We needed to scrape Wikipedia's data on chemical elements for Mendeleev.io), so this was made.

Usage in JavaScript

WikiScraper should initialized with a array of pages on Wikipedia. new WikiScraper(["JavaScript"]) or WikiScraper.selectSites(["JavaScript"]) This will translate to the URL en.wikipedia.org/wiki/JavaScript

The language of the page can be changed. WikiScraper.setLanguage("de") will scrape de.wikipedia.org/wiki/JavaScript.

For every request, the callback will be called.
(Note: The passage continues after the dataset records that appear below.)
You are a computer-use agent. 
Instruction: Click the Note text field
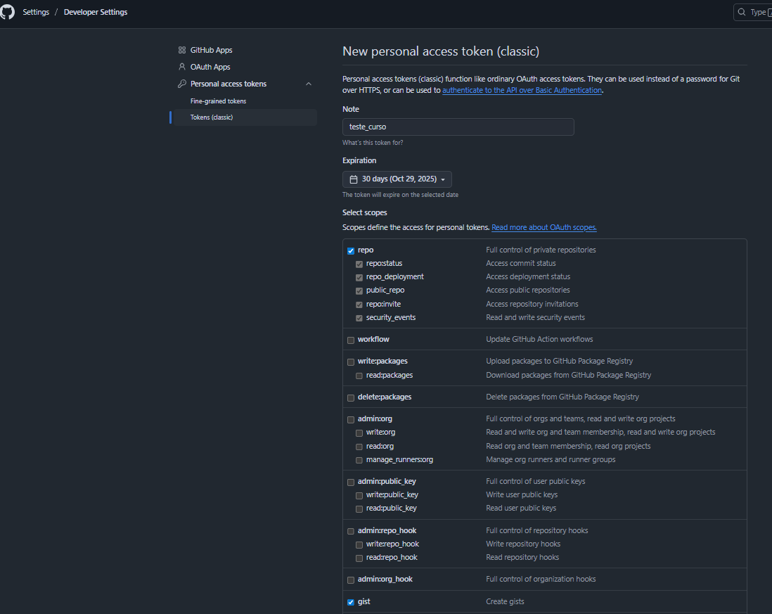pos(458,127)
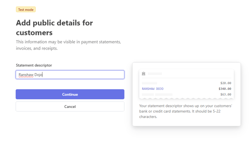The width and height of the screenshot is (249, 142).
Task: Click the $20.00 amount in preview
Action: [x=226, y=83]
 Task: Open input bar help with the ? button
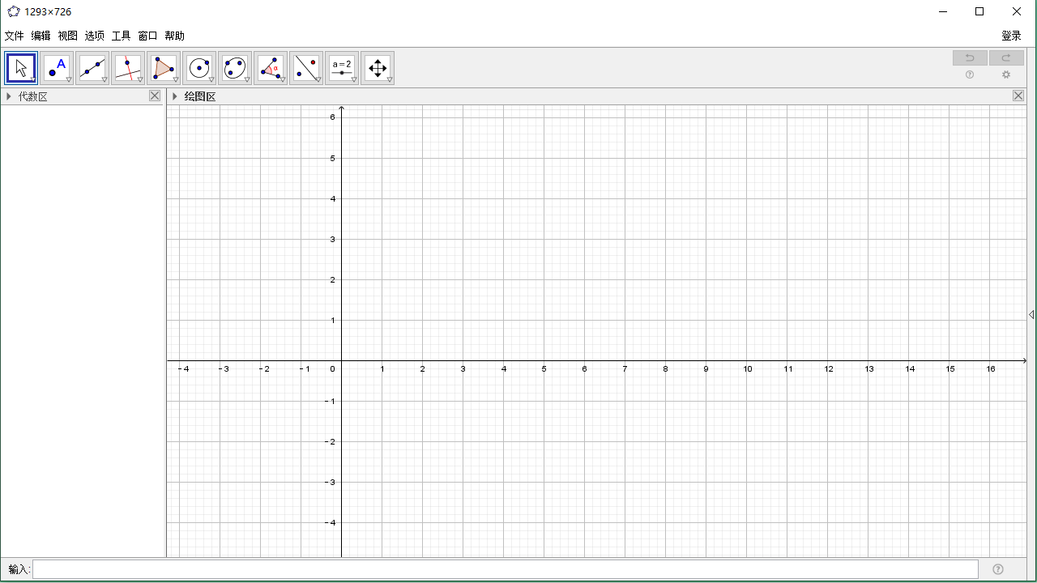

This allows faster processing and is more secure than returning a big array.

var WikiScraper = require("wikiscraper.js");

var wikiscraper = new WikiScraper([
  "Helium",
  "Hydrogen",
  "Oxygen",
  "Lithium"
]);

/* Callback Style */

var elements = [];

wikiscraper.scrape(function(err, element) {
  if (!err) {
    console.log(element);
    elements.push(element);
  }
  else {
    console.error(err);
  }
});

wikiscraper.on("sitesloaded", function() {
  console.dir(elements);
});

/* Event style */

wikiscraper.scrape();

wikiscraper.on("siteloaded", function(site, numberLoaded) {
  console.log("Loaded site", numberLoaded, ":", site);
});

wikiscraper.on("sitesloaded", function(sites) {
  console.dir(sites);
});

wikiscraper.on("err", function(error) {
  console.error("Oh no!", error);
});